I normally don't post about the goings-on of my unit itself, and while I realize those are the juicy details that sell papers, they're also the kind that the Army doesn't like posted in blogs and, incidentally, the papers. Well, the secret of our redeployment is already out, and it wasn't posted here on OIT first (it was posted here ...), so I think I'm ok. If I end up with the guys in black coats and generic government cars, you all know what happened ... (they didn't get their free T-shirt from the last run we sponsored).

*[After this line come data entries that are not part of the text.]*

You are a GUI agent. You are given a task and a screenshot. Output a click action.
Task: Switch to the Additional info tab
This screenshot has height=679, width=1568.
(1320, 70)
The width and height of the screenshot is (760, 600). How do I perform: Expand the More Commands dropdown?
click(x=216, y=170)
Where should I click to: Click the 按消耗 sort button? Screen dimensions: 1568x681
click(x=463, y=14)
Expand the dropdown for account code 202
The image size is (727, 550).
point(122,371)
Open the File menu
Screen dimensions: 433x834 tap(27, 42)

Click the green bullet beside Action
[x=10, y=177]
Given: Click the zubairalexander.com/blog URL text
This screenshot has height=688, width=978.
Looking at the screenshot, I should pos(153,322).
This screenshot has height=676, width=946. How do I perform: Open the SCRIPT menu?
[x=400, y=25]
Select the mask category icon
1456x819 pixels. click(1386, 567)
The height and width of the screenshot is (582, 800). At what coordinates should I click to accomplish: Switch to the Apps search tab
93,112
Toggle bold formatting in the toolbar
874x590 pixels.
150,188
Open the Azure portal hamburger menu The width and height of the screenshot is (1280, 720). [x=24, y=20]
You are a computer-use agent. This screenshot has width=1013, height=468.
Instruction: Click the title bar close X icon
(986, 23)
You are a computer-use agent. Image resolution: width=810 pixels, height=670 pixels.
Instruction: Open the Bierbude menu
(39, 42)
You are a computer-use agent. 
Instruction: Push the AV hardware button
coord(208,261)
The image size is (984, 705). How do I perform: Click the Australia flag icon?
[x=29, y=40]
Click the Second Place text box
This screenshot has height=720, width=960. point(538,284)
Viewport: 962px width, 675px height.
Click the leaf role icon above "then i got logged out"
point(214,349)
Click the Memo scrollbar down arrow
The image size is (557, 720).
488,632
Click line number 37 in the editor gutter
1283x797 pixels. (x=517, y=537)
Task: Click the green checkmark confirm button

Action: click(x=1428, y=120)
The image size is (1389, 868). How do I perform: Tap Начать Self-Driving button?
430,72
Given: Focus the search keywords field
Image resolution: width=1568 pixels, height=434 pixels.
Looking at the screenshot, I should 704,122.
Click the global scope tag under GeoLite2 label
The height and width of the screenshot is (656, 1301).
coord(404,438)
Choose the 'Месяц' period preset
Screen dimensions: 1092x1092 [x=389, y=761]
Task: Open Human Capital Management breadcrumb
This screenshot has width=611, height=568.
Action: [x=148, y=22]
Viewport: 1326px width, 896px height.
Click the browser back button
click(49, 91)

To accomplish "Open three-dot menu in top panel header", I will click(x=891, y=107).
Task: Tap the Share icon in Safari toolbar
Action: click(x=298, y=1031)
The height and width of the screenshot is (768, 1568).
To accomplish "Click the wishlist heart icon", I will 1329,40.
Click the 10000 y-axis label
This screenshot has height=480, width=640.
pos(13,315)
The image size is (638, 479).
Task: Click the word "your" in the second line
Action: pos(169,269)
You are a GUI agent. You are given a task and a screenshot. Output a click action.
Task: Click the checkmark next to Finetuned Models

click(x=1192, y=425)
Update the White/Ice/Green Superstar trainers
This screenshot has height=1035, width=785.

As the article says, we're waiting for movement back to the US to do a mountain of paperwork, and to get released. As such, we have a lot of time to think about the last year, even if all anyone talks about is what they're going to do when we get home. I know of a couple of motorcycles, a bunch of new computers, drinking too much beer, and a whole lot of romantic dinners (mine and Autumn's included!!) that are frequently mentioned plans. I'm also afraid that things won't be ok, and I have no idea what to do to prepare for it except to meet it head on as the last trial of the deployment.

The ironic part about that is that even the unknown over here had an air of finality to it - I took the baton from someone working on a problem, carried it all I could (due to time or the limits of my knowledge/ability/authority/etc), then passed it to the next appropriate person. The next step was always clear here, where the environment is so volatile and complicated, and I know it won't be so simple at home where the environment is presumably peaceful and uncomplicated.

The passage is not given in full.